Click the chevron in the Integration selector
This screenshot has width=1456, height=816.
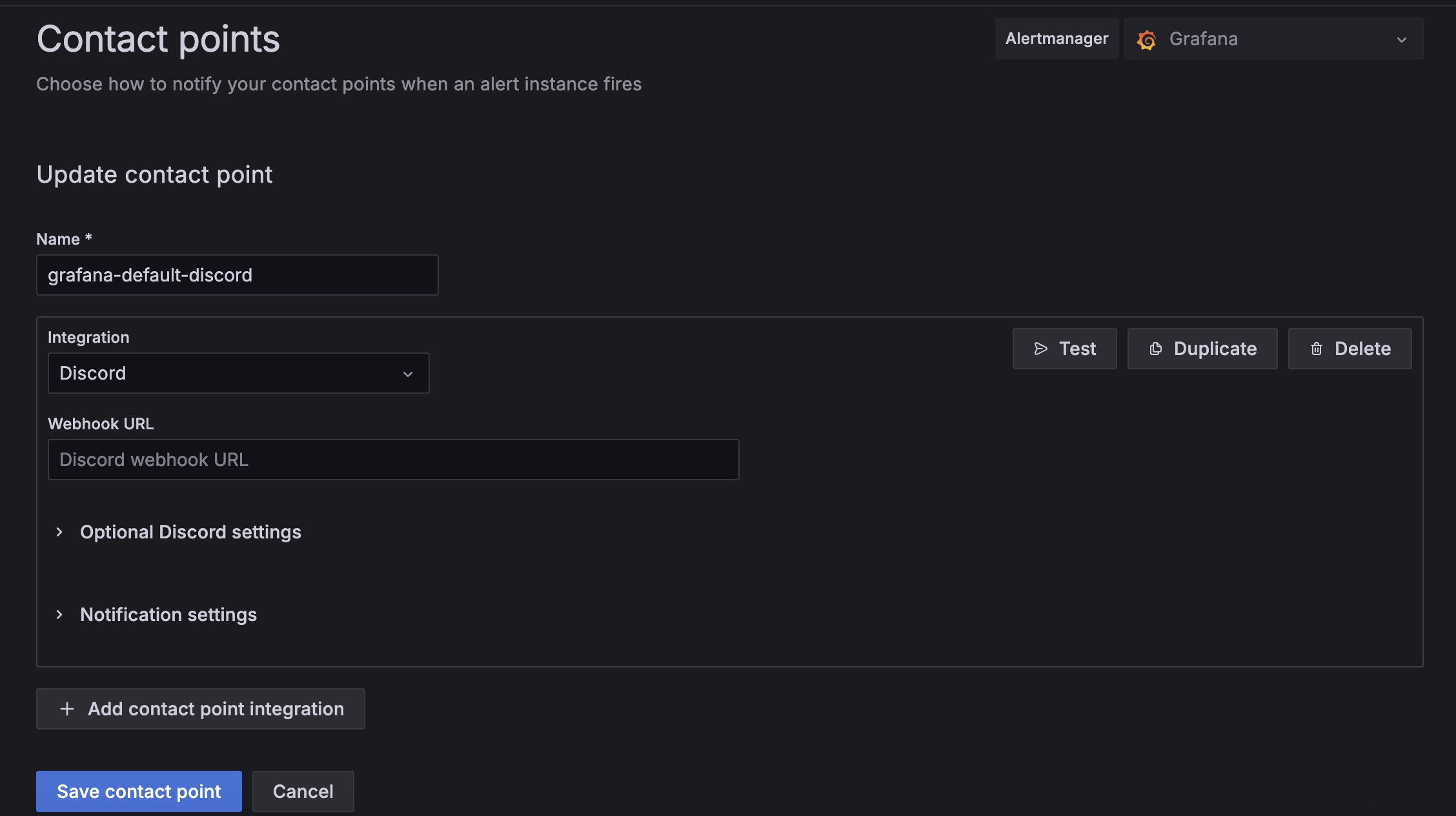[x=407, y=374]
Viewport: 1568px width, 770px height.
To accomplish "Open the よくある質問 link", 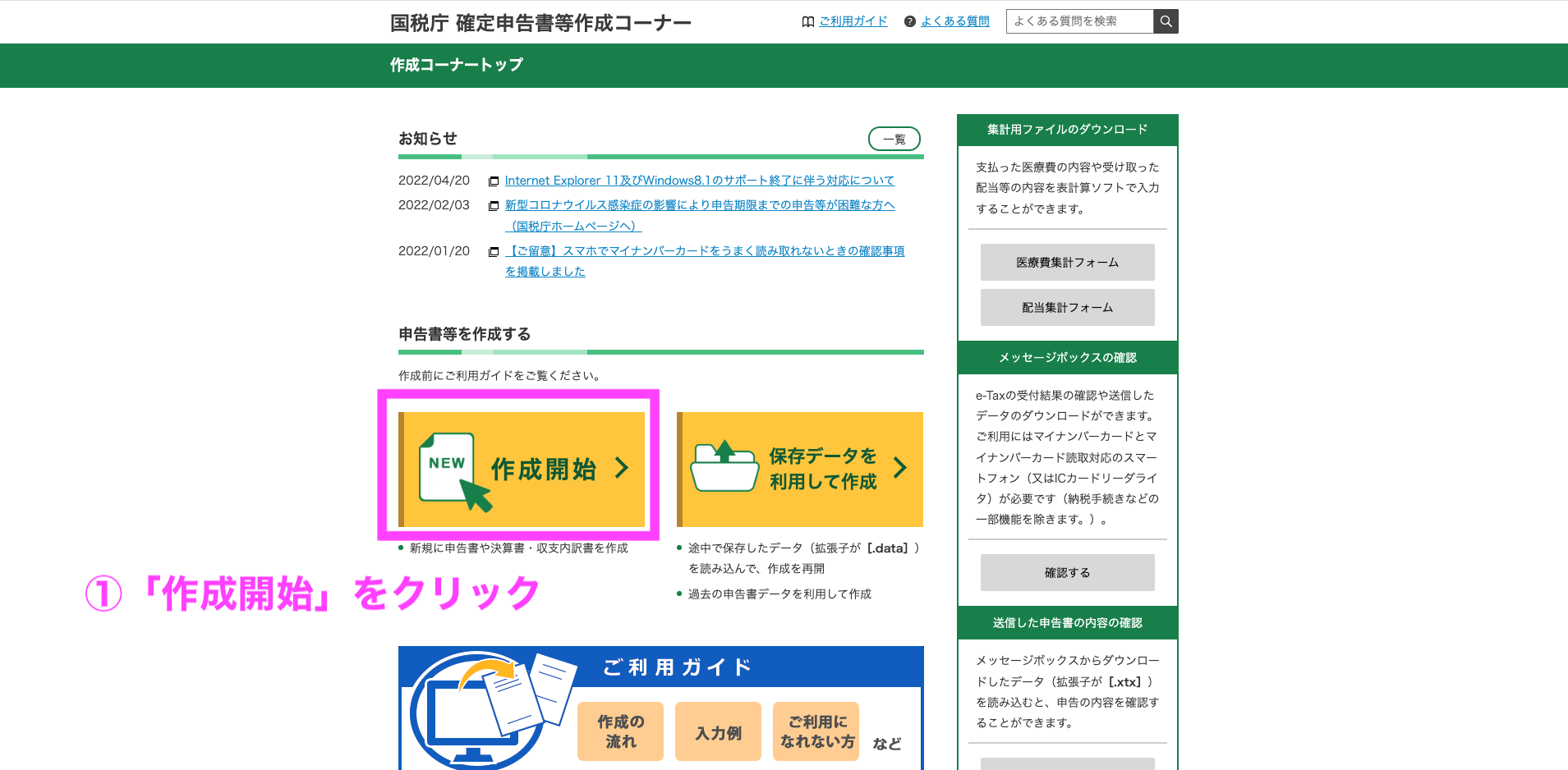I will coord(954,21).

..........

## Instruction:
Extract each line of the listing above that contains the string "height", treating uppercase and lowercase letters as distinct.

## Response below:
This screenshot has width=1456, height=816.
Viewport: 1568px width, 770px height.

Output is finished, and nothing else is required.